>> start

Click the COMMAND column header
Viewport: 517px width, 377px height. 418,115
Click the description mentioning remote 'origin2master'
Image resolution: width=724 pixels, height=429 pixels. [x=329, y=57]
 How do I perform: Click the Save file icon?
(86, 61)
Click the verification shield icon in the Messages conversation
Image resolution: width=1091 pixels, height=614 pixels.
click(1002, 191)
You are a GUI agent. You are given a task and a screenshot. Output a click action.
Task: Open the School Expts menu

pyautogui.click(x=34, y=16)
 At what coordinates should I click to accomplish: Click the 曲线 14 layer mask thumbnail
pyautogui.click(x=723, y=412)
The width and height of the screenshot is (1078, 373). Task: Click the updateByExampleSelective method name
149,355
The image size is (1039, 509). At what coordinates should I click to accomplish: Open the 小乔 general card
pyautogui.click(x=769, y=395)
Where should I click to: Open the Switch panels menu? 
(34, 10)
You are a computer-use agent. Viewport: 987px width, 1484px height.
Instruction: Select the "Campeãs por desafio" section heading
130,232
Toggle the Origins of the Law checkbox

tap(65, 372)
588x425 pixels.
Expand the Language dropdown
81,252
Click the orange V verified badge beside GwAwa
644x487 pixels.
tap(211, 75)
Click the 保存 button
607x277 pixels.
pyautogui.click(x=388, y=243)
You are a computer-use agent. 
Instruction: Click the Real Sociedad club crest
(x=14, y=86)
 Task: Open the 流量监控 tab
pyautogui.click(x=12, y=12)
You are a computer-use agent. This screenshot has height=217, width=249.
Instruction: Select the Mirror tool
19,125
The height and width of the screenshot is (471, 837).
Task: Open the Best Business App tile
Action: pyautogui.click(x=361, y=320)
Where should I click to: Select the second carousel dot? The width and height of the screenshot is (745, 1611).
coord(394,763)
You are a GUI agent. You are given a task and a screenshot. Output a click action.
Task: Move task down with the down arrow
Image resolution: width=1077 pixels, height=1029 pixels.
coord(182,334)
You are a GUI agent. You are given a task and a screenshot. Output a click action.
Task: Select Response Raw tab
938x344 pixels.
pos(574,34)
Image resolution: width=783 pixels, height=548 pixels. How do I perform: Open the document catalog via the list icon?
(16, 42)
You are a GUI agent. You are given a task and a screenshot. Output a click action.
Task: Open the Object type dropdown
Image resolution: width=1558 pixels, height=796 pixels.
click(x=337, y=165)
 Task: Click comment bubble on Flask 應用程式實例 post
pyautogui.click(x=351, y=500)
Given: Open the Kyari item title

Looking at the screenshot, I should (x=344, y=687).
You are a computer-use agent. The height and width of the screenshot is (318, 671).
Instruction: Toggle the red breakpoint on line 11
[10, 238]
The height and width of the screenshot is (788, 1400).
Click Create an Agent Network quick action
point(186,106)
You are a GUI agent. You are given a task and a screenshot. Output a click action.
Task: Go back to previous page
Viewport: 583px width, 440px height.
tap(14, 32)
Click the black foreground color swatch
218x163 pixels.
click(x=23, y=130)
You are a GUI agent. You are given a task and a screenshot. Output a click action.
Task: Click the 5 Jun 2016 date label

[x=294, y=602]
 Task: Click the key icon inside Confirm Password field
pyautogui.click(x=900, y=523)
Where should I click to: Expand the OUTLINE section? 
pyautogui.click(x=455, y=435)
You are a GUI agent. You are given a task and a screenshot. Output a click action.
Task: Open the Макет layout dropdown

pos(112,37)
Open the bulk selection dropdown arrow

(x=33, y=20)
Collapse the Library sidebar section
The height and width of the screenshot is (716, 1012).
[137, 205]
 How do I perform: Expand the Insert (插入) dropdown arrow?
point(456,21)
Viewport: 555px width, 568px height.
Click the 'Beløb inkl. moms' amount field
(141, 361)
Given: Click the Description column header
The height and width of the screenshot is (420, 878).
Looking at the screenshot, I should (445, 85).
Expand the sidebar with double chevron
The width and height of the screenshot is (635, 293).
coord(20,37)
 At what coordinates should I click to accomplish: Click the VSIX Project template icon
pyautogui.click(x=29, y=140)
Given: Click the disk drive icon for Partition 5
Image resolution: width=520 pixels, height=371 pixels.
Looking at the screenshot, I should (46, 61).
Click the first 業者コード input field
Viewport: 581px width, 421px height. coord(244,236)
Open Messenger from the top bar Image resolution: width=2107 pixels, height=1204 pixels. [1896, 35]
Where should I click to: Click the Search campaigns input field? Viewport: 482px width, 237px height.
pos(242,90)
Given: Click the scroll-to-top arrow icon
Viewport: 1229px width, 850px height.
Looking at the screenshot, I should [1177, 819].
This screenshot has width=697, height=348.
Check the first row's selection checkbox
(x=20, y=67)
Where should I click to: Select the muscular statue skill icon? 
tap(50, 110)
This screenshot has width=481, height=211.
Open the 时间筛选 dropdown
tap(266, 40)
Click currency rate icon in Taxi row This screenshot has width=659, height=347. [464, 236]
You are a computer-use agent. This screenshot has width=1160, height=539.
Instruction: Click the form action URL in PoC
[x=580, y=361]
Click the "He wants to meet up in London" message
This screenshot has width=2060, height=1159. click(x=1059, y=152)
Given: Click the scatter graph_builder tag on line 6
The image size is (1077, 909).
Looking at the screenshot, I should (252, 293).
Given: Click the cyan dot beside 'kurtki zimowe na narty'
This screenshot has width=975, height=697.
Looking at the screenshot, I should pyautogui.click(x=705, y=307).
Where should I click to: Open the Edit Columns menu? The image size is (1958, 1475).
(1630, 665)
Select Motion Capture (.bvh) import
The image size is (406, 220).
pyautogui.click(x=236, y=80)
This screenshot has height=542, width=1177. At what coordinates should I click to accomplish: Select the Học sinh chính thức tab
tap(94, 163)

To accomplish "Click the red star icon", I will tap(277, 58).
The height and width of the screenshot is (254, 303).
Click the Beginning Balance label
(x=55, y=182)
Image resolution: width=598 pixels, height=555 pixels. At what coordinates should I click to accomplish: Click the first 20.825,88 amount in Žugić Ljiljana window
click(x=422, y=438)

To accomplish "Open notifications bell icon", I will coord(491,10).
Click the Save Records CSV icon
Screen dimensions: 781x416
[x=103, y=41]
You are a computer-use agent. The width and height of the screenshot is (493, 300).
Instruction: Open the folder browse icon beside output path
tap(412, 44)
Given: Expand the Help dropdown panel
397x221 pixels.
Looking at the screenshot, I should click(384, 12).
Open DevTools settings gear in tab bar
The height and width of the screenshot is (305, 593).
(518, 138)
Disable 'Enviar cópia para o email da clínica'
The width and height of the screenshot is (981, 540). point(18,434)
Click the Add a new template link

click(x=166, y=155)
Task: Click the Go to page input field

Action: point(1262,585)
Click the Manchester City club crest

>> end

__What to do__: Turn everything in the listing from the line containing "588x425 pixels." down to the line containing "Looking at the screenshot, I should (x=344, y=687).", both included, into a numbered list, leaving out blank lines.

__The answer__:
1. 588x425 pixels.
2. Expand the Language dropdown
3. 81,252
4. Click the orange V verified badge beside GwAwa
5. 644x487 pixels.
6. tap(211, 75)
7. Click the 保存 button
8. 607x277 pixels.
9. pyautogui.click(x=388, y=243)
10. You are a computer-use agent. 
11. Instruction: Click the Real Sociedad club crest
12. (x=14, y=86)
13.  Task: Open the 流量监控 tab
14. pyautogui.click(x=12, y=12)
15. You are a computer-use agent. This screenshot has height=217, width=249.
16. Instruction: Select the Mirror tool
17. 19,125
18. The height and width of the screenshot is (471, 837).
19. Task: Open the Best Business App tile
20. Action: pyautogui.click(x=361, y=320)
21. Where should I click to: Select the second carousel dot? The width and height of the screenshot is (745, 1611).
22. coord(394,763)
23. You are a GUI agent. You are given a task and a screenshot. Output a click action.
24. Task: Move task down with the down arrow
25. Image resolution: width=1077 pixels, height=1029 pixels.
26. coord(182,334)
27. You are a GUI agent. You are given a task and a screenshot. Output a click action.
28. Task: Select Response Raw tab
29. 938x344 pixels.
30. pos(574,34)
31. Image resolution: width=783 pixels, height=548 pixels. How do I perform: Open the document catalog via the list icon?
32. (16, 42)
33. You are a GUI agent. You are given a task and a screenshot. Output a click action.
34. Task: Open the Object type dropdown
35. Image resolution: width=1558 pixels, height=796 pixels.
36. click(x=337, y=165)
37.  Task: Click comment bubble on Flask 應用程式實例 post
38. pyautogui.click(x=351, y=500)
39. Given: Open the Kyari item title
40. Looking at the screenshot, I should (x=344, y=687).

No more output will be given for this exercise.